Data collection is set to begin this school year and is to be completed in 2008.

Other scholars say the sheer size of the project is what makes it significant.

Carolyn J. Riehl, an education professor at the University of North Carolina at Greensboro, noted that much of the existing research on leadership practice is based on small, isolated studies. As a consequence, it hasn’t gotten much attention.

“Just by virtue of having a much larger sample, and what I expect will be coherence in their approach across many sites, that has the potential of establishing some broad trends and some robust findings that will be seen as more instructive,” said Ms. Riehl, who co-edited an upcoming book on research on educational leadership.

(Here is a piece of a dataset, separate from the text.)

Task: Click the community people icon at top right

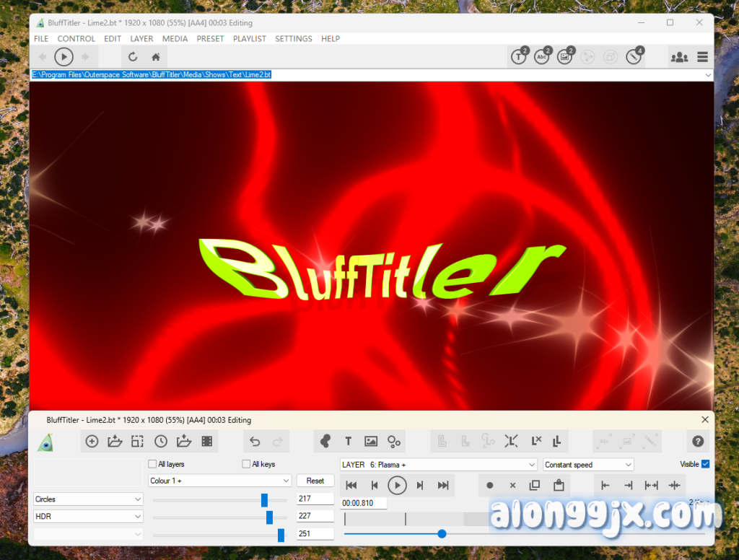Action: click(x=679, y=57)

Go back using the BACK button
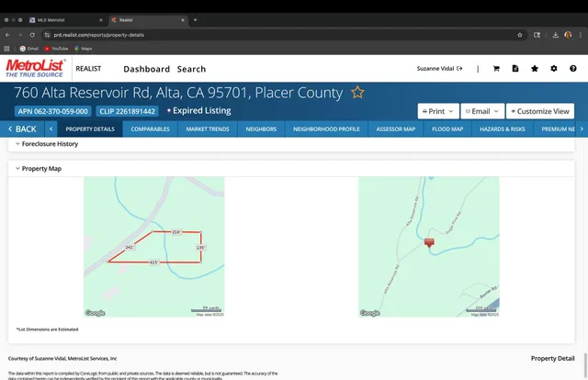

The investigators say they have a host of questions they aim to answer.

Policy Potential Eyed

Among them: How does the effect of certain leadership behaviors vary among urban, suburban, and rural schools? What role do informal leaders—such as teachers, parents, and other groups—play in shaping instruction? And how do different leadership practices stack up against one another in their relative effects on student performance?

The scholars also hope to provide some concrete descriptions of what effective leadership looks like. Too often, argues Mr. Leithwood, educational administrators are told to engage in certain practices without their being given many details on how. Such terms as “instructional leadership” and “distributed leadership” are often used with little agreement about what they really mean, he said.

Policymakers are another intended audience for the findings. In a time of tight budgets, Mr. Leithwood said, they need to know which leadership practices get the most bang for the buck in bolstering academic improvement.

“Choices have to be made in real life around where to put your resources,” he said. “We need to know whether it’s more important to do X than Y, and I think that’s where we stand to push things in a big way.”